- Your assignment -
The records that follow are to be transcribed word for word.

- Supplied material -
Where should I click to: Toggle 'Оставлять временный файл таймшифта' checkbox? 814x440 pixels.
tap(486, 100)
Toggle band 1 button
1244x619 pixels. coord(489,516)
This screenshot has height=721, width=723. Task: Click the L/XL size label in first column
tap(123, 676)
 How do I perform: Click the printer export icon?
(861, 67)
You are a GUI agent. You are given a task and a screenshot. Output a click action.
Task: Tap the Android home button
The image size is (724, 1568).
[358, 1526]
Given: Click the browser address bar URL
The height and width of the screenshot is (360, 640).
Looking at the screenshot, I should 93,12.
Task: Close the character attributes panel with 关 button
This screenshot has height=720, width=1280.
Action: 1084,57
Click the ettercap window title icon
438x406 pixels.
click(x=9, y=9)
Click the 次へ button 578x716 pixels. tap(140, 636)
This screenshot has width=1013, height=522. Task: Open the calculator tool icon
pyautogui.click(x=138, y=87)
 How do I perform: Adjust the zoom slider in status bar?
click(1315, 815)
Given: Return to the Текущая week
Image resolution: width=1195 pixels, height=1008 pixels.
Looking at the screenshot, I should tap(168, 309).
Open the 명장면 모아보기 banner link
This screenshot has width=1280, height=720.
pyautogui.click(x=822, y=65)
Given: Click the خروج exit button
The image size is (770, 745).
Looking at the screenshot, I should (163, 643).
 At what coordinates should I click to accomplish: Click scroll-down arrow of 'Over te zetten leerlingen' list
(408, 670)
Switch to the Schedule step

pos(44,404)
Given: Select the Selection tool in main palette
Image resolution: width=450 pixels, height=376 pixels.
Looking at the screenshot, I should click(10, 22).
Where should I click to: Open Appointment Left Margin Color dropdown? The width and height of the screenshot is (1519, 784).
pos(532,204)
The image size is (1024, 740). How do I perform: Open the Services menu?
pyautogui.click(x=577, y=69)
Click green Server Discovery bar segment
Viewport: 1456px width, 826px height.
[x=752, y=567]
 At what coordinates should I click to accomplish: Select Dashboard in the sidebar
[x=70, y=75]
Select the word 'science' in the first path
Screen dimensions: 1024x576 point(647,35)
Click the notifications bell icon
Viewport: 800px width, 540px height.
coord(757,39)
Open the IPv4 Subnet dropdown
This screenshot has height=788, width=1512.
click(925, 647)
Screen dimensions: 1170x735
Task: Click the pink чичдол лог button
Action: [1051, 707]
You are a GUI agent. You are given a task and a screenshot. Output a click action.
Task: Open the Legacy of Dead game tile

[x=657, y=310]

- Response to the task -
Where should I click to: Toggle 'Оставлять временный файл таймшифта' checkbox? 814x440 pixels.
tap(486, 100)
Toggle band 1 button
1244x619 pixels. coord(489,516)
This screenshot has height=721, width=723. Task: Click the L/XL size label in first column
tap(123, 676)
 How do I perform: Click the printer export icon?
(861, 67)
You are a GUI agent. You are given a task and a screenshot. Output a click action.
Task: Tap the Android home button
The image size is (724, 1568).
[358, 1526]
Given: Click the browser address bar URL
The height and width of the screenshot is (360, 640).
Looking at the screenshot, I should 93,12.
Task: Close the character attributes panel with 关 button
This screenshot has height=720, width=1280.
Action: 1084,57
Click the ettercap window title icon
438x406 pixels.
click(x=9, y=9)
Click the 次へ button 578x716 pixels. tap(140, 636)
This screenshot has width=1013, height=522. Task: Open the calculator tool icon
pyautogui.click(x=138, y=87)
 How do I perform: Adjust the zoom slider in status bar?
click(1315, 815)
Given: Return to the Текущая week
Image resolution: width=1195 pixels, height=1008 pixels.
Looking at the screenshot, I should tap(168, 309).
Open the 명장면 모아보기 banner link
This screenshot has width=1280, height=720.
pyautogui.click(x=822, y=65)
Given: Click the خروج exit button
The image size is (770, 745).
Looking at the screenshot, I should (163, 643).
 At what coordinates should I click to accomplish: Click scroll-down arrow of 'Over te zetten leerlingen' list
(408, 670)
Switch to the Schedule step

pos(44,404)
Given: Select the Selection tool in main palette
Image resolution: width=450 pixels, height=376 pixels.
Looking at the screenshot, I should click(10, 22).
Where should I click to: Open Appointment Left Margin Color dropdown? The width and height of the screenshot is (1519, 784).
pos(532,204)
The image size is (1024, 740). How do I perform: Open the Services menu?
pyautogui.click(x=577, y=69)
Click green Server Discovery bar segment
Viewport: 1456px width, 826px height.
[x=752, y=567]
 At what coordinates should I click to accomplish: Select Dashboard in the sidebar
[x=70, y=75]
Select the word 'science' in the first path
Screen dimensions: 1024x576 point(647,35)
Click the notifications bell icon
Viewport: 800px width, 540px height.
coord(757,39)
Open the IPv4 Subnet dropdown
This screenshot has height=788, width=1512.
click(925, 647)
Screen dimensions: 1170x735
Task: Click the pink чичдол лог button
Action: [1051, 707]
You are a GUI agent. You are given a task and a screenshot. Output a click action.
Task: Open the Legacy of Dead game tile

[x=657, y=310]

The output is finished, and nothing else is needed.